Better Days Ahead

SooNews Staff
http://www.soonews.ca

This is an historic week for medicine in Northern Ontario. Medical graduates from across Canada will be in Sudbury and Thunder Bay interviewing to become part of Northern Ontario’s first fully-accredited and administered Medical Residency program.

As Med School Dean Roger Strasser notes in the attached column, this influx of Medical Graduates, along with 56 Third Year NOSM undergraduate students based across the North, “will result in an immediate, and noticeable, improvement to health care delivery across the North.”

Don’t look now, but Northern Ontario is approaching yet another medical milestone. For the first time ever, the North is about to launch its own Medical Residency program, one administered by and accredited to a Northern institution.

Effective July 1st, the Northern Ontario School of Medicine will be responsible for 30 Medical Residents who will begin their two years of Family Medicine training here in Northern Ontario. Our Family Medicine Residents of the Canadian Shield or FMRoCS program is the first new Family Medical Residency program accredited in Canada in 33 years.

The North has hosted Medical Residents for many years, but the programs in place were administered under the aegis of the University of Ottawa (in Northeastern Ontario) or McMaster University (in Northwestern Ontario.)

Also beginning next fall, the first batch of 56 Third Year Undergraduate NOSM students will begin their community clerkships across the North. An additional nine Third Year Post-Graduate residents will also be in place effective July 1st, taking one year programs; six will be studying Emergency Medicine and three Anesthesia.

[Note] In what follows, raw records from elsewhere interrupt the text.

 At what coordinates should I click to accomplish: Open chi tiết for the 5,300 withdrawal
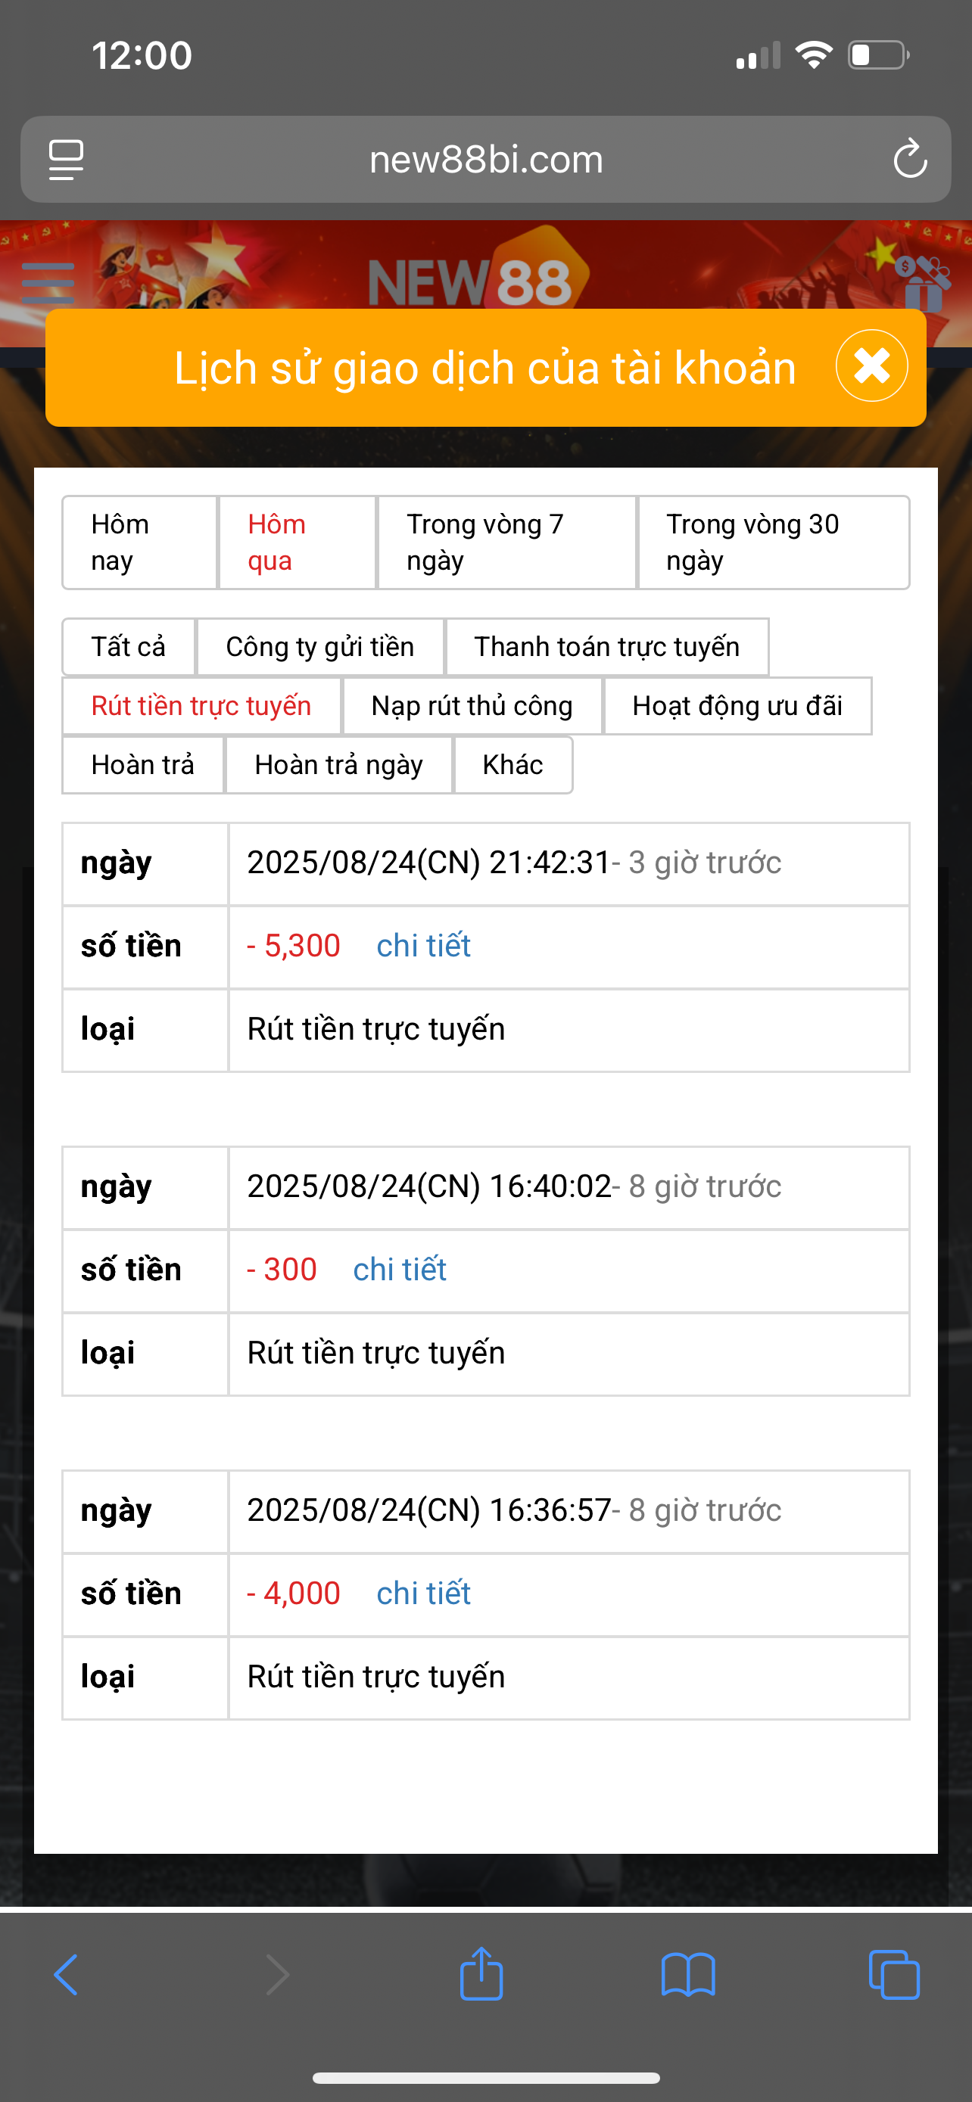click(423, 946)
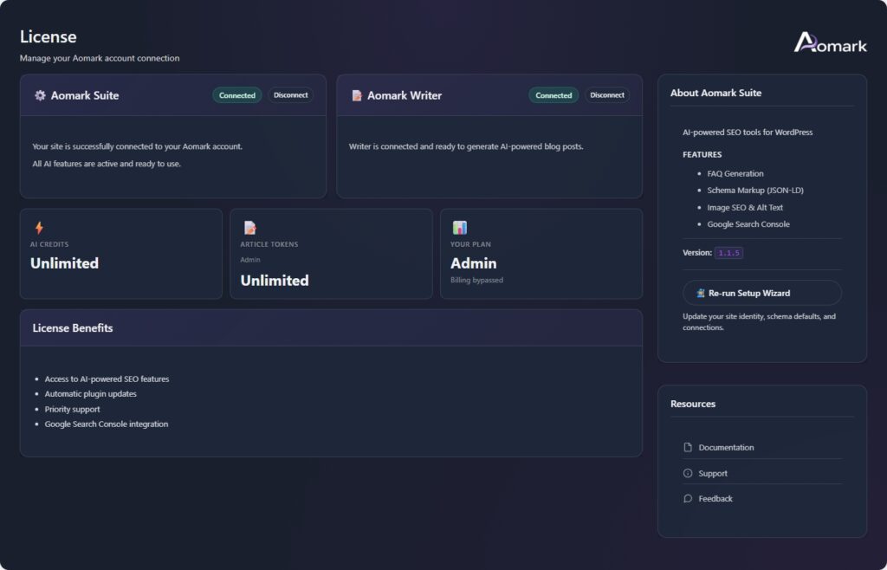The width and height of the screenshot is (887, 570).
Task: Click the version 1.1.5 badge
Action: (x=727, y=252)
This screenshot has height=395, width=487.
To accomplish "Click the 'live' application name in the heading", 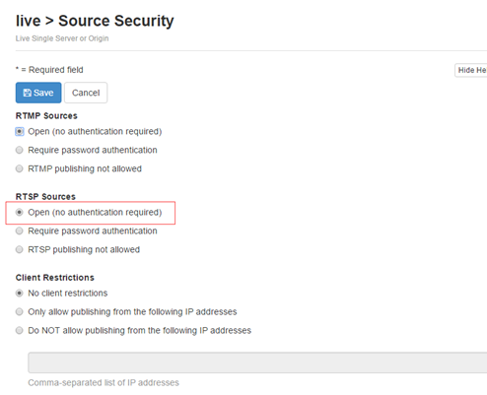I will [28, 21].

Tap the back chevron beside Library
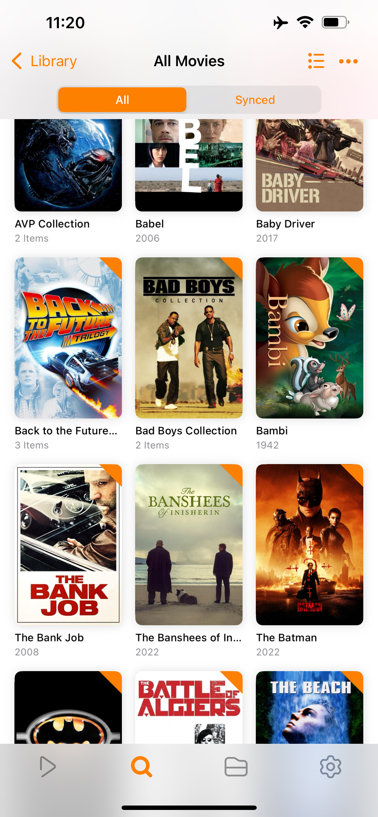(17, 61)
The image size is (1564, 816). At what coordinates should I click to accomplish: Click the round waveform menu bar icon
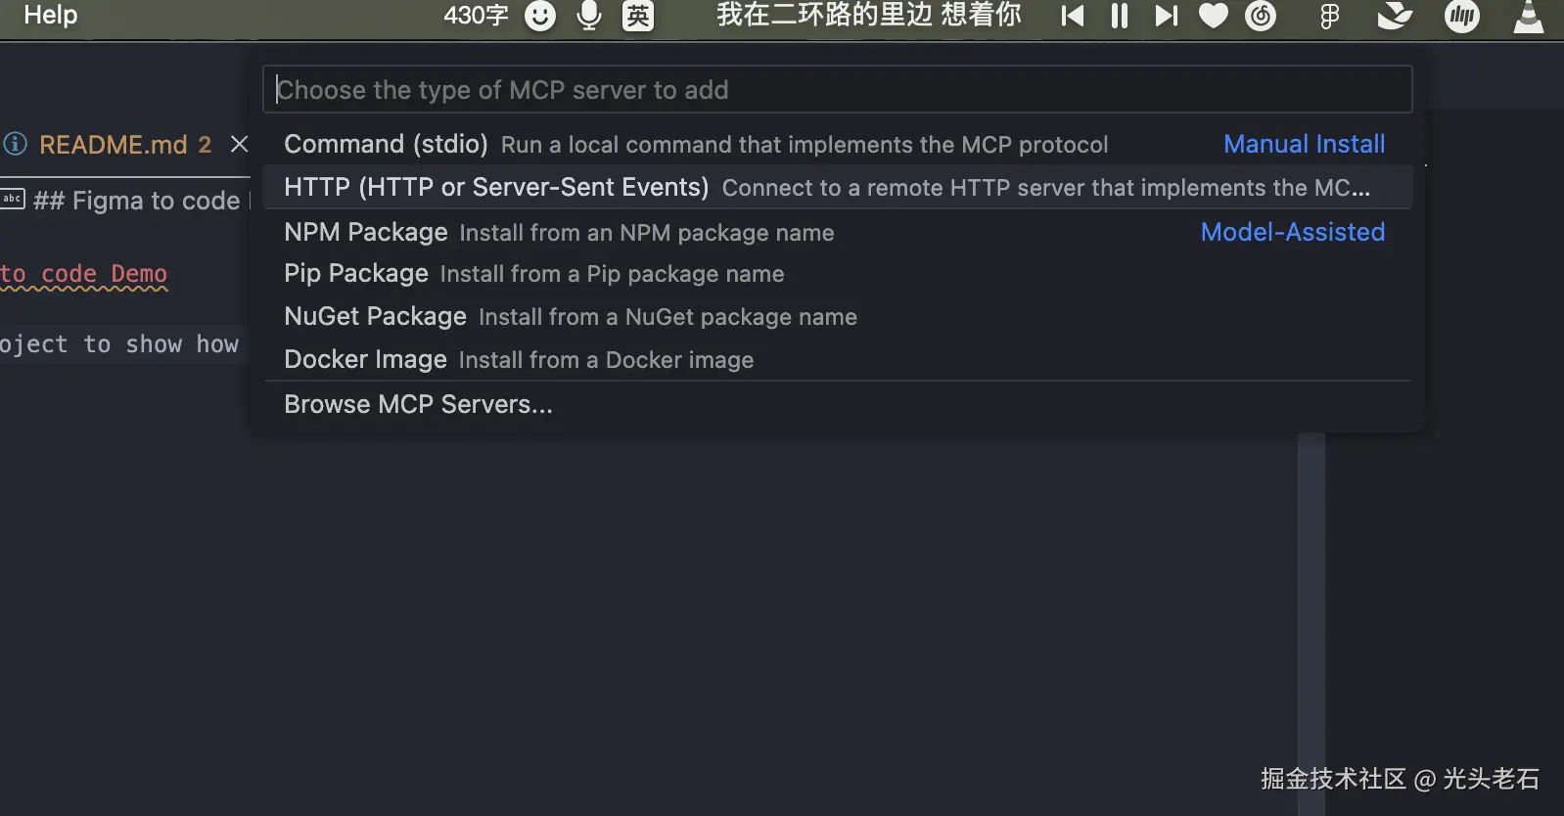(x=1462, y=16)
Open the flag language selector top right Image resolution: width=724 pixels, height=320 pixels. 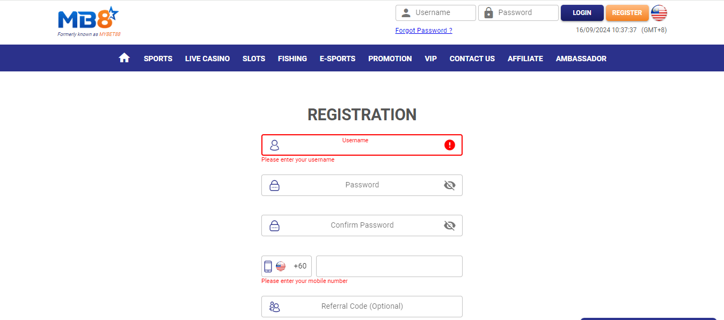(x=659, y=12)
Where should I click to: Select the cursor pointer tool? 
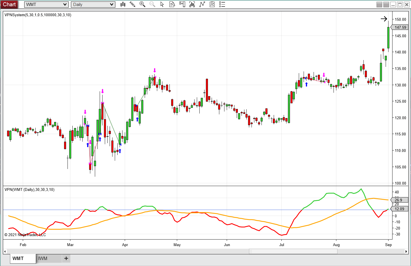point(162,4)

In all, by this coming fall 95 doctors-to-be will be in the field in Northern Ontario. Never before have there been so many undergraduate and post-graduate medical students providing varying levels of care to Northern patients as part of their medical training. This will result in an immediate, and noticeable, improvement to health care delivery across the North.

You will see these doctors of the future in your physician’s office, in Emergency Rooms, on hospital floors, and in clinics throughout Northern Ontario. While not yet fully licensed medical practitioners, these individuals will nevertheless play a crucial intermediate role in helping to alleviate the doctor shortage here in the North.

Let me explain the distinctions between an undergraduate medical student, a postgraduate resident, and a full-fledged, licensed medical doctor:
•an undergraduate is enrolled in a three- or four-year MD program at a Canadian medical school: (at NOSM it’s a four-year program). A graduate of such a program is an MD, but is not entitled to full practice;
•a post-graduate medical resident has completed an MD program, is considered a medical service provider, and is paid a salary while he or she completes any one of a number of residency programs. These vary in length from two to five years, depending on the specialty;
•a licensed physician has completed both an undergraduate and post-graduate course of study, and has passed an examination from either the College of Family Physicians of Canada (for Family and some Emergency practices) or the Royal College of Physicians and Surgeons of Canada (for some other Emergency practices and all other specialties.)

As these three levels of medical education and practice come into play in a clinical setting, observant patients may become aware of a nearly seamless web of interactive and hands on medical education occurring in their presence. This instruction is nuanced, and anything but one-way.

The attending physician is in overall charge, of course, but is also acting in the role of clinical teacher to the undergraduate and medical residents in his or her charge. Thanks to the two well-established Northern residency programs mentioned above, more than 500 doctors in Northern Ontario have already served as NOSM clinical faculty members.

The clinical teacher is imparting his or her direct experience with a given patient, pathology, or community to the medical learner.

The Medical Resident is both a teacher, and a learner. He or she may be a clinical supervisor of an undergraduate medical student, in fact such supervision is a requirement of most Residency programs and, to some degree, a teacher of the attending physician as well.

Practicing physicians, most of whom are seriously overworked, are always at pains to stay abreast of the latest scientific and medical developments in their fields. Contact with a Medical Resident, who is fresh out of school and au courant with the newest techniques, is often a convenient way to do just that.

Unlike many other professions, there is a professional obligation among doctors not only to constantly refresh and upgrade their expertise, but to share that knowledge as well. Any well-rounded physician is expected to be a teacher, as well as a clinician.

All in all, there is a synergy among the three levels of medical education and experience that works to the benefit of everyone, most importantly the users of the health care system.

I would be remiss if I didn’t acknowledge the outstanding groundwork that made RoCS possible. We are standing on the broad shoulders of the Northwestern Ontario Medical Program (NOMP) of McMaster, and the Northeastern Ontario Medical Education Corporation (NOMEC), of Ottawa U.

Their pioneering efforts in rural family medicine residencies across Northern Ontario have greatly accelerated and facilitated the creation of FMRoCS.
Right from the start, we here at NOSM pledged to improve the health of people in Northern Ontario? Even though our first graduates won’t be licensed for full practice as Family Physicians until 2011, I believe we’ll start making good on that promise, in earnest, as early as this fall.